- Page -
┄┄┄┄┄┄┄┄┄┄
Passes and Patterns: The Numbers Behind the Numbers: EP Classification Models at the Class Level

1. Abstract

Using the three highest-performing models from the previous examination of EP classification models (Clement 2019a), this work looks at how well these models are able to predict the individual classes of future scoring. The k-Nearest Neighbours (kNN) model performs adequately, but not as well as the Multi-Layer Perceptron (MLP) and Gradient Boosting Classifier (GBC), which performed very well, the GBC slightly better than the MLP. The models all show bias by quarter, demonstrating the need to include game time as a factor, and home-field advantage. Future work will involve feature selection and fine-tuning of the MLP and GBC models.

2. Introduction

Previous work on EP models has looked at the output of the model as an EP value. With regression models (Clement 2020a) this is obvious, as the output of the model is an EP value. When using a classification model the output is a set of probabilities for each possible outcome class. These can be mapped to the point values of each score, adjusted for the knock-on effects of the ensuing kickoff or change of possession. In evaluating the performance of the model it can be done at two levels” One can look at whether or not the final EP values match with reality, or one can compare the predicted probabilities of the individual classes against their actual outcomes. Here we are looking to do the latter, having already accomplished the former in a prior work, which served to make a` first pass to identify models that offered the possibility of utility.
┄┄┄┄┄┄┄┄┄┄
- Supplied material -
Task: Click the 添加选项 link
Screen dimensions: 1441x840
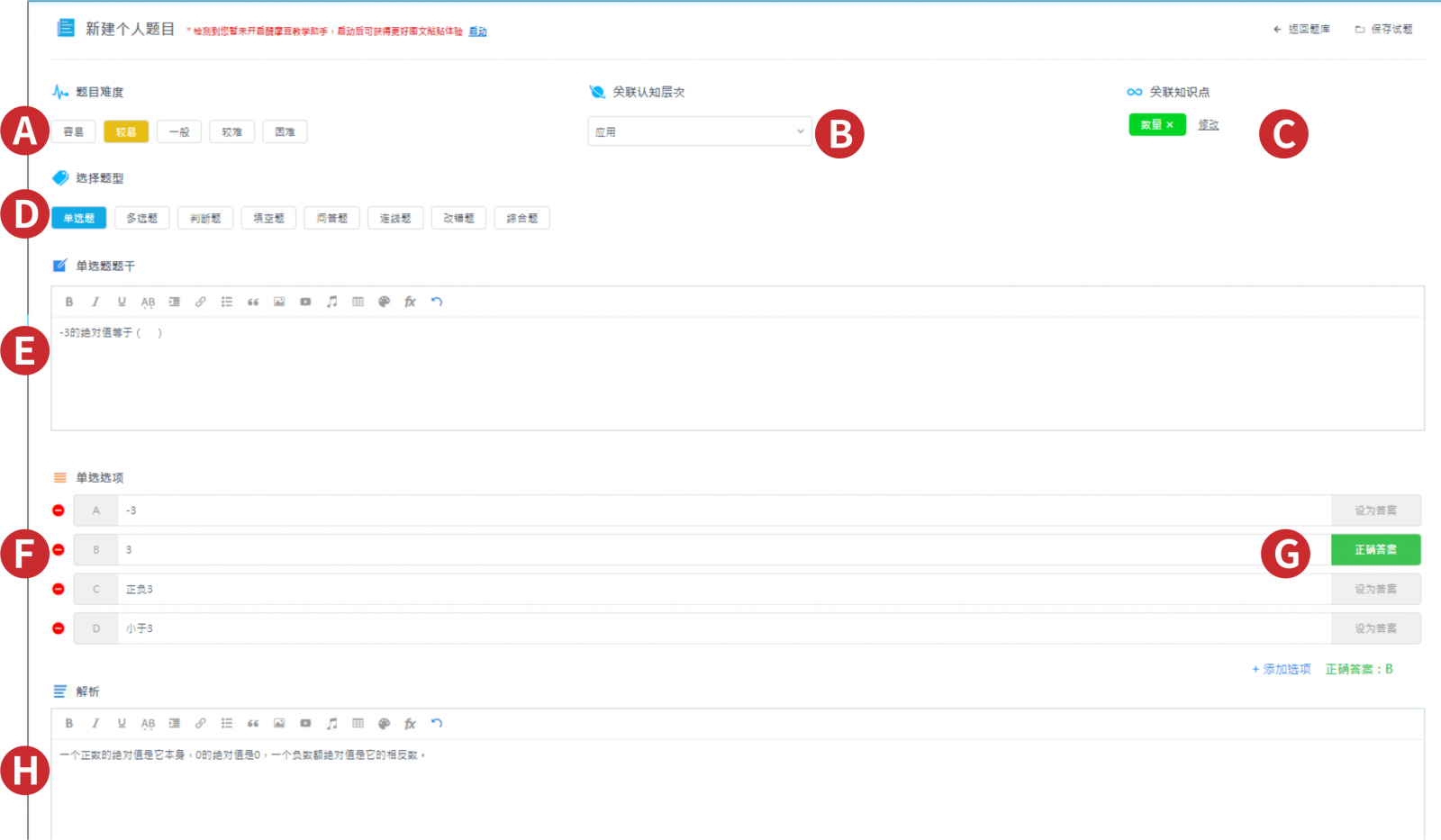Action: (1282, 669)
┄┄┄┄┄┄┄┄┄┄
- Given exercise A -
Name every classification model that the abstract of the article on EP classification models identifies by name, and give the abbreviation it uses for each.
- Given exercise B -
Proceed with the article on EP classification models, picking up right after its last sentence.

- Right answer A -
- k-Nearest Neighbours (kNN)
- Multi-Layer Perceptron (MLP)
- Gradient Boosting Classifier (GBC)

- Right answer B -
3. Models

In this work we are looking at models from the prior work on classification models (Clement 2019a). While that work examined five different classification models, here we will only be focusing on three of those models, and have eliminated the logistic regression and random forest models. This was done in the interest of brevity and focus, as those were the two-worst-performing models. The three remaining models are k-Nearest Neighbours (kNN), Multi-Layer Perceptron (MLP) and Gradient Boosting Classifier (GBC). These three models all performed well in predicting the EP values, and the goal of this work is to evaluate their performance at predicting the individual probabilities that feed into those values.

We are retaining the same features as before - down, distance, and field position - as the core features behind any EP model. There are other features of value, such as time and home field advantage, that have shown themselves quite useful (Horowitz, Yurko, and Ventura 2017), in order to reduce the dimensionality of the models and make preliminary determinations about the efficacy of various models. Data from the 2019 season has been added to the database (Clement 2020b), and will be included in this evaluation. The addition of the data did not noticeably change the performance of any of the models.

The models are each described in brief below; a more thorough examination of these models can be found in the previous work or in the sklearn documentation (Pedregosa et al. 2011).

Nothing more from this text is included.